Assignment: Using the data that follows, return exactly the lines from the one that contains "Domaćinstvo (1327, 86)" through the one that contains "Česká republika (55, 2259)", ends included.

Collected data entries:
────────────────────────────────────────

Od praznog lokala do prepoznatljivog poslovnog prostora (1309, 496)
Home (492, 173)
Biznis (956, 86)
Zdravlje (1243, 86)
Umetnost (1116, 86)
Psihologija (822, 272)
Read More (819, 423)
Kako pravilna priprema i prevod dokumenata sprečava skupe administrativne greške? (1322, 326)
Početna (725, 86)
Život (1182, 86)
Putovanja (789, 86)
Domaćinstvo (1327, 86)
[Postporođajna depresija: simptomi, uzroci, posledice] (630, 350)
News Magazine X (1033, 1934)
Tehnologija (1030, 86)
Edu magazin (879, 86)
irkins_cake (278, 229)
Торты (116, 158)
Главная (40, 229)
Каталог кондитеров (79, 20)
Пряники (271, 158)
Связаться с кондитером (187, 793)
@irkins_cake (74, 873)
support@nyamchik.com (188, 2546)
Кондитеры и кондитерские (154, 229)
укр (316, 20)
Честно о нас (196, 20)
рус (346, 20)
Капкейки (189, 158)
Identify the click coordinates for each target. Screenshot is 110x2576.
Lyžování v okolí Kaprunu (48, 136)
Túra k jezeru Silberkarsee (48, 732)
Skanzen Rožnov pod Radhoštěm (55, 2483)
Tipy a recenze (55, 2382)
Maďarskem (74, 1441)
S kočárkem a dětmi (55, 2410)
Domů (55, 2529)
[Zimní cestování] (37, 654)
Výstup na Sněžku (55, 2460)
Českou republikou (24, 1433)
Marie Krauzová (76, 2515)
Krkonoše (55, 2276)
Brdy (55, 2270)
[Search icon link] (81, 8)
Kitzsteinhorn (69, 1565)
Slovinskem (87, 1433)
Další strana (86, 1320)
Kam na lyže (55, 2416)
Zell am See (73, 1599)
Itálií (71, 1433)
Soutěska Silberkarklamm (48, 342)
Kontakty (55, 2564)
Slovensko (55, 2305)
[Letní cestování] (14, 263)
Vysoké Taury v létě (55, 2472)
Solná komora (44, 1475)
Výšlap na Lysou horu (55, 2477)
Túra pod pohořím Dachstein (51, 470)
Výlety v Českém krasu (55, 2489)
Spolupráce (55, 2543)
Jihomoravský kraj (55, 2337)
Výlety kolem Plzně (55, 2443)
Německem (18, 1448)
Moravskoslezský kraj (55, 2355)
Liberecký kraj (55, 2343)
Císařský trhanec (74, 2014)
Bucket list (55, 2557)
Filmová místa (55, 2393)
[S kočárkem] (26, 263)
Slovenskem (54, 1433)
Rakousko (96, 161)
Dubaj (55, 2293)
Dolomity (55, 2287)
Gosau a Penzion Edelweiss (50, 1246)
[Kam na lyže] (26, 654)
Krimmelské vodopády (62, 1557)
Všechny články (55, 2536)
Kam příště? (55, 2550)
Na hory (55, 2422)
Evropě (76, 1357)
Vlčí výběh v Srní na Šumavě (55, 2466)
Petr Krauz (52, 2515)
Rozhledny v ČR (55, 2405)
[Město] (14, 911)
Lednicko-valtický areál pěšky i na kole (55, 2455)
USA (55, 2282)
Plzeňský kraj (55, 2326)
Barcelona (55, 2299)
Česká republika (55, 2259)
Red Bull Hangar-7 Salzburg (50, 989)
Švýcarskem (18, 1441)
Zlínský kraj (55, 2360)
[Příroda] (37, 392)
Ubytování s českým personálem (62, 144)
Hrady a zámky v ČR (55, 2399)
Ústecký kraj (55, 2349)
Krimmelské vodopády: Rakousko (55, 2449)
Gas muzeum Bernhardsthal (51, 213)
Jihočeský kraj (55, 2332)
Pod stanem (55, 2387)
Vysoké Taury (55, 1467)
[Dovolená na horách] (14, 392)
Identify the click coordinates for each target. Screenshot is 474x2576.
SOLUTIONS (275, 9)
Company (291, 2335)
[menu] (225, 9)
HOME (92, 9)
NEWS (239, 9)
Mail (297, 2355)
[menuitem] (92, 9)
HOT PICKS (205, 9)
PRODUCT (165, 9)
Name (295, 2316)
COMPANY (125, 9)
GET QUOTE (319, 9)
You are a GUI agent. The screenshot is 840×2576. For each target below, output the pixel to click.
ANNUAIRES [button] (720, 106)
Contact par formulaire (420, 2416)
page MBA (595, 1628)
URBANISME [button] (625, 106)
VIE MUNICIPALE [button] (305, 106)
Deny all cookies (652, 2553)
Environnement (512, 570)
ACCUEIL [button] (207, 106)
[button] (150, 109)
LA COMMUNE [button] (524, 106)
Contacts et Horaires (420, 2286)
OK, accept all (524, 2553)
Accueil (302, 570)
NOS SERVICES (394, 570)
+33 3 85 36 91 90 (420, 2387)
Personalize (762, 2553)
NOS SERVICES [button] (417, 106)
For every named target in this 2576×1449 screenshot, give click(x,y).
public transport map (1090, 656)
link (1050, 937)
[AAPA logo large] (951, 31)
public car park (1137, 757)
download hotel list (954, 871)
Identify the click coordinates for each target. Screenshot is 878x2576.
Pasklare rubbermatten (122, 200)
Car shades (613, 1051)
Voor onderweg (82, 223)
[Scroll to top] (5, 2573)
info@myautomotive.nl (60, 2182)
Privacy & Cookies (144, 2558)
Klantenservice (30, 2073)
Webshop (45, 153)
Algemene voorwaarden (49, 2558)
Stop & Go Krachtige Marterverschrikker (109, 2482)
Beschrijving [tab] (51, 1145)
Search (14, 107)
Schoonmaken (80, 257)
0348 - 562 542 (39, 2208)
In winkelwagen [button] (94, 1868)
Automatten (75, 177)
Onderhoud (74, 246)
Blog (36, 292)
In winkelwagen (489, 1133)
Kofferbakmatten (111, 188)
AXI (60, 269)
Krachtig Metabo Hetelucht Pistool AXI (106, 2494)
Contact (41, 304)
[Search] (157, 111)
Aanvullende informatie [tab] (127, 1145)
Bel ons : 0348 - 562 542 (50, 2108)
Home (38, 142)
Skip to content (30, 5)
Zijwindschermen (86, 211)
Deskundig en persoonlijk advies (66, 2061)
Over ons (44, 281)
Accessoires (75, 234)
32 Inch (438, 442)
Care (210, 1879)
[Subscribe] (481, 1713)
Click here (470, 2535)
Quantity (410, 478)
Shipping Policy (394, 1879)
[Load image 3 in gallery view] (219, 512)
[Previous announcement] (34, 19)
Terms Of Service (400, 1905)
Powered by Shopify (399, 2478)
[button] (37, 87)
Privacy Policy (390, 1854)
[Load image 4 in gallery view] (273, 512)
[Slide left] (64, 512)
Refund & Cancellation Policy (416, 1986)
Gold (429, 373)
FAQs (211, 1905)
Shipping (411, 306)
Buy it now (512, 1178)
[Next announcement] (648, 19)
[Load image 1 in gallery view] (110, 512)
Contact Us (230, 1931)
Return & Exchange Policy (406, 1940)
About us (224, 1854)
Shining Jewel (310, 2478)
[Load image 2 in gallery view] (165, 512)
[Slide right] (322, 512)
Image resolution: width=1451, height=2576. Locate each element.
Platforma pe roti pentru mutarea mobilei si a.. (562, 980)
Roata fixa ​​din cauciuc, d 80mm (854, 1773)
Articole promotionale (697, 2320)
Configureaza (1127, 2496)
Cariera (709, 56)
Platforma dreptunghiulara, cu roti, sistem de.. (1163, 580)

────────────────────────────────────────

Solution for this exercise:
Domaćinstvo (1327, 86)
[Postporođajna depresija: simptomi, uzroci, posledice] (630, 350)
News Magazine X (1033, 1934)
Tehnologija (1030, 86)
Edu magazin (879, 86)
irkins_cake (278, 229)
Торты (116, 158)
Главная (40, 229)
Каталог кондитеров (79, 20)
Пряники (271, 158)
Связаться с кондитером (187, 793)
@irkins_cake (74, 873)
support@nyamchik.com (188, 2546)
Кондитеры и кондитерские (154, 229)
укр (316, 20)
Честно о нас (196, 20)
рус (346, 20)
Капкейки (189, 158)
Identify the click coordinates for each target. Screenshot is 110x2576.
Lyžování v okolí Kaprunu (48, 136)
Túra k jezeru Silberkarsee (48, 732)
Skanzen Rožnov pod Radhoštěm (55, 2483)
Tipy a recenze (55, 2382)
Maďarskem (74, 1441)
S kočárkem a dětmi (55, 2410)
Domů (55, 2529)
[Zimní cestování] (37, 654)
Výstup na Sněžku (55, 2460)
Českou republikou (24, 1433)
Marie Krauzová (76, 2515)
Krkonoše (55, 2276)
Brdy (55, 2270)
[Search icon link] (81, 8)
Kitzsteinhorn (69, 1565)
Slovinskem (87, 1433)
Další strana (86, 1320)
Kam na lyže (55, 2416)
Zell am See (73, 1599)
Itálií (71, 1433)
Soutěska Silberkarklamm (48, 342)
Kontakty (55, 2564)
Slovensko (55, 2305)
[Letní cestování] (14, 263)
Vysoké Taury v létě (55, 2472)
Solná komora (44, 1475)
Výšlap na Lysou horu (55, 2477)
Túra pod pohořím Dachstein (51, 470)
Výlety v Českém krasu (55, 2489)
Spolupráce (55, 2543)
Jihomoravský kraj (55, 2337)
Výlety kolem Plzně (55, 2443)
Německem (18, 1448)
Moravskoslezský kraj (55, 2355)
Liberecký kraj (55, 2343)
Císařský trhanec (74, 2014)
Bucket list (55, 2557)
Filmová místa (55, 2393)
[S kočárkem] (26, 263)
Slovenskem (54, 1433)
Rakousko (96, 161)
Dubaj (55, 2293)
Dolomity (55, 2287)
Gosau a Penzion Edelweiss (50, 1246)
[Kam na lyže] (26, 654)
Krimmelské vodopády (62, 1557)
Všechny články (55, 2536)
Kam příště? (55, 2550)
Na hory (55, 2422)
Evropě (76, 1357)
Vlčí výběh v Srní na Šumavě (55, 2466)
Petr Krauz (52, 2515)
Rozhledny v ČR (55, 2405)
[Město] (14, 911)
Lednicko-valtický areál pěšky i na kole (55, 2455)
USA (55, 2282)
Plzeňský kraj (55, 2326)
Barcelona (55, 2299)
Česká republika (55, 2259)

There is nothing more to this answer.